Saved data entries
○ ○ ○ ○
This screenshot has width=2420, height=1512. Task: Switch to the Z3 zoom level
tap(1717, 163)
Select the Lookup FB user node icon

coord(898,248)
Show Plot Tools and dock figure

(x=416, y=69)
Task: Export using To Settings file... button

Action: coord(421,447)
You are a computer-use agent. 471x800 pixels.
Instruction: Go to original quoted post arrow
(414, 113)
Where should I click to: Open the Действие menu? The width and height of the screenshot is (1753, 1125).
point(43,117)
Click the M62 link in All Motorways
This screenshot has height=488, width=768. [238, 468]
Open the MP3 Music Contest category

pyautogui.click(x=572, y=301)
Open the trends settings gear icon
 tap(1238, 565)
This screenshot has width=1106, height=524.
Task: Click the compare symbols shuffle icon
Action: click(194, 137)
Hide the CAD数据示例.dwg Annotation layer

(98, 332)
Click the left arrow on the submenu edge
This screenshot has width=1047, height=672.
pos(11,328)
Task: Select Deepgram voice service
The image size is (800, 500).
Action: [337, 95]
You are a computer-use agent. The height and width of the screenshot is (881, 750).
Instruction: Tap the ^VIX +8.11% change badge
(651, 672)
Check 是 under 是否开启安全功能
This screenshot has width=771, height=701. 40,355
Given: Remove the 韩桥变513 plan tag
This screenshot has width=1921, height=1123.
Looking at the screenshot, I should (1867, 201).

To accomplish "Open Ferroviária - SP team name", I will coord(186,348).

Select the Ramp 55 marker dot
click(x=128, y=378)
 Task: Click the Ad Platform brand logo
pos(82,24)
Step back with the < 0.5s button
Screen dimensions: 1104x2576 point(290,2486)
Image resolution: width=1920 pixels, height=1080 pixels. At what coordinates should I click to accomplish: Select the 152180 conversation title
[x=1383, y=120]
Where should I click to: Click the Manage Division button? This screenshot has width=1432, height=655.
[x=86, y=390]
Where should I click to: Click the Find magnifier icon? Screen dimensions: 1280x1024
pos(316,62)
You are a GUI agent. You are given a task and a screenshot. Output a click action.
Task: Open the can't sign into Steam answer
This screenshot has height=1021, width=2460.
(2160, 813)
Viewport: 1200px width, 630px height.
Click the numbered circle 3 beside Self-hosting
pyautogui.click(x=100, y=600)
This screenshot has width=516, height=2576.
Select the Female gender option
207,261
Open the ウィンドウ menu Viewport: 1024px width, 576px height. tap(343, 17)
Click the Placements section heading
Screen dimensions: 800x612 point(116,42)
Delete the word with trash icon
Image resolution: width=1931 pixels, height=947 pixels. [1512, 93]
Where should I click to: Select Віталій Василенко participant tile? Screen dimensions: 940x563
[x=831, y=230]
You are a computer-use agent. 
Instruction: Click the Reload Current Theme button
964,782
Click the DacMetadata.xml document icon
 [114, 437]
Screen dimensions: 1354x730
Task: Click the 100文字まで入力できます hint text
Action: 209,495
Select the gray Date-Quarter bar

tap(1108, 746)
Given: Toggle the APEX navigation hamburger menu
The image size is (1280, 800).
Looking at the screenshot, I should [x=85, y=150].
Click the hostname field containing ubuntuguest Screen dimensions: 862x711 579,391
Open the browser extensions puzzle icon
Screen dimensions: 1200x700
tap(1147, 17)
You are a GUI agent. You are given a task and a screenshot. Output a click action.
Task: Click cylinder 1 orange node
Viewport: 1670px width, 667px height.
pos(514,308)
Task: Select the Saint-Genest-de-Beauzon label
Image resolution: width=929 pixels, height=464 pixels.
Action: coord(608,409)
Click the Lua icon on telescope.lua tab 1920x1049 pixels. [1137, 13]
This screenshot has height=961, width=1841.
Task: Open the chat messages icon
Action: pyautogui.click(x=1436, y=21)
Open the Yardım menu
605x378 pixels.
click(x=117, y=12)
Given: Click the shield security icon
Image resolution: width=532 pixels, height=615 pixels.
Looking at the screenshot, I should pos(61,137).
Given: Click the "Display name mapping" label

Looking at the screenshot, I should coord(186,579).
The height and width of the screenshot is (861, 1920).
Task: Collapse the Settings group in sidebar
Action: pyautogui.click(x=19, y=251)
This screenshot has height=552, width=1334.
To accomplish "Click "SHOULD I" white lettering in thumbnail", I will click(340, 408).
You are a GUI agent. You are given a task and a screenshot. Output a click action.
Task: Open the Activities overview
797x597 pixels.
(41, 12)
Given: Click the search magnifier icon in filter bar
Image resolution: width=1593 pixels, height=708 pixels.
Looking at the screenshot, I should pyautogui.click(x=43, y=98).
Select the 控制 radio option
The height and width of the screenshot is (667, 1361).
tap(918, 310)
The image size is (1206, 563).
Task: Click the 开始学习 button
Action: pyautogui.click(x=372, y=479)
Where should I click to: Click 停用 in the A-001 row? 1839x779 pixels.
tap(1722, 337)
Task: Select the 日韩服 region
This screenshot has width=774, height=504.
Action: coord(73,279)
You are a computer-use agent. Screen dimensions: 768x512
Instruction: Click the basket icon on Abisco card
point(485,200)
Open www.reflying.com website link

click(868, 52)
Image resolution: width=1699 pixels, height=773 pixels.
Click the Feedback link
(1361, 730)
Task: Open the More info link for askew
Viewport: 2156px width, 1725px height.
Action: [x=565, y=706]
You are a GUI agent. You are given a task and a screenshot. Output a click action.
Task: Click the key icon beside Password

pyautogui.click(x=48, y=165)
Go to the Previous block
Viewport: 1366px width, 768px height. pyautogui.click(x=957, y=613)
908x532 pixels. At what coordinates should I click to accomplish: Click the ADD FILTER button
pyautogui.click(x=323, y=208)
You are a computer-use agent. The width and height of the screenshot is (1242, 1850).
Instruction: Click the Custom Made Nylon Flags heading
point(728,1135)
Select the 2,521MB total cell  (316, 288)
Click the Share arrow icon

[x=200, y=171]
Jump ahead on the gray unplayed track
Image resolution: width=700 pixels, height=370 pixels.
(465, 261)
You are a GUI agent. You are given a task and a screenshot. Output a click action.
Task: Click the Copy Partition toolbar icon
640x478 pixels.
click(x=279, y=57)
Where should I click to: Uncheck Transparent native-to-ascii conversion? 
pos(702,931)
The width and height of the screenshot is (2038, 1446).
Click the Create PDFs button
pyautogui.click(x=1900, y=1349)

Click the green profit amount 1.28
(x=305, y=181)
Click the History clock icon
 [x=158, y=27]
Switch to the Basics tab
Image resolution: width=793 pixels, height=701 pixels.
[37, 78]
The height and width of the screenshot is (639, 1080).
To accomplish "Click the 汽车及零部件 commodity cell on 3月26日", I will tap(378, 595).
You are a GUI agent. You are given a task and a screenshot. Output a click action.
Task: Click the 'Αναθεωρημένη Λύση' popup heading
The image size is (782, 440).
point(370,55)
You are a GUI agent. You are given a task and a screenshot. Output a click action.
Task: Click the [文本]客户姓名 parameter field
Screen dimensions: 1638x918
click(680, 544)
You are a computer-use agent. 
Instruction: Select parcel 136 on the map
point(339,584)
○ ○ ○ ○
- _TASK DIRECTIONS_:
With the line that has "Screen dimensions: 1200x700" as the first and the line that has "Task: Select the Saint-Genest-de-Beauzon" as the last, repeat exactly that run of lines above and no more.

- _RESULT_:
Screen dimensions: 1200x700
tap(1147, 17)
You are a GUI agent. You are given a task and a screenshot. Output a click action.
Task: Click cylinder 1 orange node
Viewport: 1670px width, 667px height.
pos(514,308)
Task: Select the Saint-Genest-de-Beauzon label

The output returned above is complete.